If we were desperately looking for a Malaysian Boleh pseudo-form of mitigation for them, we could argue they have been consistent in two aspects, namely, their final ruling would always favour Party A, and they must have super Kevlar quality hides for their ‘now is white, then was black’ ruling.
They have now deemed that MACC can interrogate witnesses etc throughout the night as required/desired, introducing a total inconsistency with police procedures which require interrogation to be only during the day and not night. Gawd, what other ‘liberties’ will they next accord MACC?
Now we come to the EC. The only reason why the EC hasn’t quite reached the level of notoriety of the above three is we only have them in mind during general elections (normally once every 5 years) and by-elections (in cases when an incumbent passed away or even more rarely, a resignation). But the little we have heard, like the postal vote counting in the recent Sibu by-election, has confirmed our suspicion of their bias.
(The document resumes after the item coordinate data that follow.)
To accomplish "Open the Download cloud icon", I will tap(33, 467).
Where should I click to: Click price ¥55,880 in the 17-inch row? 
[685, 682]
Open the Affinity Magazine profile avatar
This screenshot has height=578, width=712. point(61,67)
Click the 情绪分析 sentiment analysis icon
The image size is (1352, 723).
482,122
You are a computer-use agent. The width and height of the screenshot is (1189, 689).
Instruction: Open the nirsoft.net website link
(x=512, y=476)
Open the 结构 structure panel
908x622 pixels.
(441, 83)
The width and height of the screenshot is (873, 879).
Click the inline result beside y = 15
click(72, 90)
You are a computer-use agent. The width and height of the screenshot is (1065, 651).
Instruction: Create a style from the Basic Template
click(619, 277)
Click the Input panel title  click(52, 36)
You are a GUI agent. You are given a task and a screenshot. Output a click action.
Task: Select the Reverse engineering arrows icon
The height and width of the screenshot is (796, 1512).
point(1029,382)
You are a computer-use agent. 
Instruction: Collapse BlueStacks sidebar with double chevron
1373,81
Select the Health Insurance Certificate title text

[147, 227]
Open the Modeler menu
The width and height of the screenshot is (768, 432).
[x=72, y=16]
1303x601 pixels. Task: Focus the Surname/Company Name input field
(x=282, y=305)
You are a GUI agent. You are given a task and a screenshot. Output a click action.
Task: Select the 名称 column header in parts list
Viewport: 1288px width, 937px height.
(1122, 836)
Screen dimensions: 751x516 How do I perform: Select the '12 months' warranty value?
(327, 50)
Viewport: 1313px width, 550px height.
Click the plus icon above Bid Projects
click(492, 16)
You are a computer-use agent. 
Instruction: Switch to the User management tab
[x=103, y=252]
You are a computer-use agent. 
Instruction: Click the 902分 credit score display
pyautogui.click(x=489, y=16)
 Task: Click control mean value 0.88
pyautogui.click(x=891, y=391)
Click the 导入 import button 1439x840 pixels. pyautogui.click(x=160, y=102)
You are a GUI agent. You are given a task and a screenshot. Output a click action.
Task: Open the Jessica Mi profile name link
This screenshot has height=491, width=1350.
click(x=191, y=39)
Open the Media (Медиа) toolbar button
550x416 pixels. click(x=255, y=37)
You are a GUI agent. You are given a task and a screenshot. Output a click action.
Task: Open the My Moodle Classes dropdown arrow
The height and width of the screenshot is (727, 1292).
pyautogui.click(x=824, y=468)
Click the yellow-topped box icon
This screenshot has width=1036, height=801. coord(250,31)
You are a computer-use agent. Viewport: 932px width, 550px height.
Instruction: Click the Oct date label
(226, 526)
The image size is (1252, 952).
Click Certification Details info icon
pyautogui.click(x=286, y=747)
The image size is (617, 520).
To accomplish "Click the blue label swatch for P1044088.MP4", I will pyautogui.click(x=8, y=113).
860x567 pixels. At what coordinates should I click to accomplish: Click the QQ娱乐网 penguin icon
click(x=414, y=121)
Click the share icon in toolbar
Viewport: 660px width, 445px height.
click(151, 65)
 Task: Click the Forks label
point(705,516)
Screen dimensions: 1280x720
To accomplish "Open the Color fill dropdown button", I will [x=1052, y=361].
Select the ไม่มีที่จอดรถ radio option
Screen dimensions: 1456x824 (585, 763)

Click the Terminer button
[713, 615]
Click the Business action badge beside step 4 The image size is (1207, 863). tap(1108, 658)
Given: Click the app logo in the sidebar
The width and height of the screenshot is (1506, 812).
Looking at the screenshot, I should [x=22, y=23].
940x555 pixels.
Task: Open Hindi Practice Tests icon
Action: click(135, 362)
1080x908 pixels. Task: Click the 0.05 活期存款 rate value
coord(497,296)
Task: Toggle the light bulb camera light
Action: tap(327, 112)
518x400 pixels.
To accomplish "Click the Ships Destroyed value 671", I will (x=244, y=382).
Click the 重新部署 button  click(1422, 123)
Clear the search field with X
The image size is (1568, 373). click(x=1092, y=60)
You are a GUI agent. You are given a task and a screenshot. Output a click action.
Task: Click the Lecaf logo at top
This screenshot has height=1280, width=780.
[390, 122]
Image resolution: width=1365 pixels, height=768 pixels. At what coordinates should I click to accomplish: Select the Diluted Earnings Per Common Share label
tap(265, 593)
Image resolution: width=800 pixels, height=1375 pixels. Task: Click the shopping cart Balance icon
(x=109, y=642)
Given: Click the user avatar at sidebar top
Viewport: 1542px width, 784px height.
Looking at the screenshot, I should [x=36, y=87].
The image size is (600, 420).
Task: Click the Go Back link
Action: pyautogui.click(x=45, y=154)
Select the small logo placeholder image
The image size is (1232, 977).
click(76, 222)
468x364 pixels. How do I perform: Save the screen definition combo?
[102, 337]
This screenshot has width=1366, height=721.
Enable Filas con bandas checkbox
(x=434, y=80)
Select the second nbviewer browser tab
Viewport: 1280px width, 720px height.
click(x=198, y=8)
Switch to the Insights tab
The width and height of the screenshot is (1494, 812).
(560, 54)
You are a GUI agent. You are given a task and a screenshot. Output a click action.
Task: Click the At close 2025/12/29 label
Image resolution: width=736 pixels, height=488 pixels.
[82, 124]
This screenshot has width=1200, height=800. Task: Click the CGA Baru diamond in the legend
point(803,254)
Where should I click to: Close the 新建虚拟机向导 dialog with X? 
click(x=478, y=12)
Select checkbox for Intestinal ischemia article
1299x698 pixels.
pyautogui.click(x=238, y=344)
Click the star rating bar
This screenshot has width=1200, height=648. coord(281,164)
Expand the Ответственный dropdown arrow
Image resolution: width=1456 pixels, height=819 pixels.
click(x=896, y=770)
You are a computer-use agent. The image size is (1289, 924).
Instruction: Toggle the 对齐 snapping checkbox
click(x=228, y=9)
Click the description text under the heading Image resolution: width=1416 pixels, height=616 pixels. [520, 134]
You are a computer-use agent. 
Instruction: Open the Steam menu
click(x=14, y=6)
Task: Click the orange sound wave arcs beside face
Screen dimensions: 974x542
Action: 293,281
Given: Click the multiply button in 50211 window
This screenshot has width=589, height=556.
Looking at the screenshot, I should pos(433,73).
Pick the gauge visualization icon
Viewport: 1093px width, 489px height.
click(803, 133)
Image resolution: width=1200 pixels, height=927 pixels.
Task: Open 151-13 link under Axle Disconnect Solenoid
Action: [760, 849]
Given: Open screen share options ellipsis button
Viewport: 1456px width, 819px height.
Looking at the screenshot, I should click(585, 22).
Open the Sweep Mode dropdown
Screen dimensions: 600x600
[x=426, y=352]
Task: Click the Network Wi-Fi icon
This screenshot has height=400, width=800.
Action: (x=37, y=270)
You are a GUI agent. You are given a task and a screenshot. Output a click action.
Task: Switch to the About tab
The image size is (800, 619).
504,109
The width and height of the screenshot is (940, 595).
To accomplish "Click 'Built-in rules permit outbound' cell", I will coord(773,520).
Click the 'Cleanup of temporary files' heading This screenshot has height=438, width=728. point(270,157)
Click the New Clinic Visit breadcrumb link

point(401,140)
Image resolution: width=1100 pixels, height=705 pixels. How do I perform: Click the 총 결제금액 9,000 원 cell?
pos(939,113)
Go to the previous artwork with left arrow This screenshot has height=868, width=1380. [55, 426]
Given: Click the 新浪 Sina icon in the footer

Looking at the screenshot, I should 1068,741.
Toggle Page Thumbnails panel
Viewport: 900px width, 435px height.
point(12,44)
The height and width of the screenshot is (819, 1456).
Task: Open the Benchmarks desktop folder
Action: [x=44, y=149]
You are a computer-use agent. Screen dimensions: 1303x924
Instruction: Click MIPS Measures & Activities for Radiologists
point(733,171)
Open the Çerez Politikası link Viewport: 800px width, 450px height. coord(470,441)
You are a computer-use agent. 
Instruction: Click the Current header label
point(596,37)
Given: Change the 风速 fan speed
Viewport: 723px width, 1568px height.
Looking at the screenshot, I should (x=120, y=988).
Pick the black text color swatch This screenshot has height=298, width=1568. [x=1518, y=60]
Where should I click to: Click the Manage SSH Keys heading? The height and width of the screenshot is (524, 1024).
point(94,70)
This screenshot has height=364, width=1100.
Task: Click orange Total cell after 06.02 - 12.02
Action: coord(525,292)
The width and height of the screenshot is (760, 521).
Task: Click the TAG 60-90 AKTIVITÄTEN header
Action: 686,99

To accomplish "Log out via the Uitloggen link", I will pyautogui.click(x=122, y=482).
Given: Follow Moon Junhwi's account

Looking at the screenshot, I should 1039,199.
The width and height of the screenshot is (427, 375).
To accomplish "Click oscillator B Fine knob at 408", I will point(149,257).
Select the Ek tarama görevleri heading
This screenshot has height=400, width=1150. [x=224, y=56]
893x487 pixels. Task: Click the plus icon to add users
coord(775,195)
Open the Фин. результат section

I have been one who has particularly and consistently supported postal voting for the reason I don’t want the military, police or overseas Malaysian voters disfranchised from their citizens’ right to vote.
Yes yes, I do know the EC has deliberately disfranchised some Malaysian citizens overseas, coincidentally only those who could be potential Pakatan supporters but not those who are likely to support BN. These potentially overseas pro-Pakatan voters are not permitted to use postal voting unlike a Malaysian student (presumably the majority would be 'gratefully' on government scholarship), and are required (forced lah) to return to Malaysia to vote, yet a soldier or a policeman who is within driving distance from a polling booth is to use postal voting. That's our remarkable EC.
But the EC has now given me cause to doubt the integrity of this form of voting ... unless of course fair and transparent procedures are clearly enunciated, implemented, tightly and rigorously processed and completely accountable. Alas, I won't hold my breath.
These organizations have been described by a Malay mainstream media as ‘Malay institutes’ to be strongly upheld and defended from the criticisms of the unwashed, those hordes of 'nons'.
The description has been a gross insult to Malays as we see these organizations disadvantaging Malays from Pakatan, non-BN linked NGOs and the non-UMNO public. To take the outrageous ethnocentric claim to its ludicrousness, one of these 'Malay institutes' had recently killed a 14-year old boy named Aminulrasyid Amzah.
These bodies would be more correctly described as 'UMNO institutes'.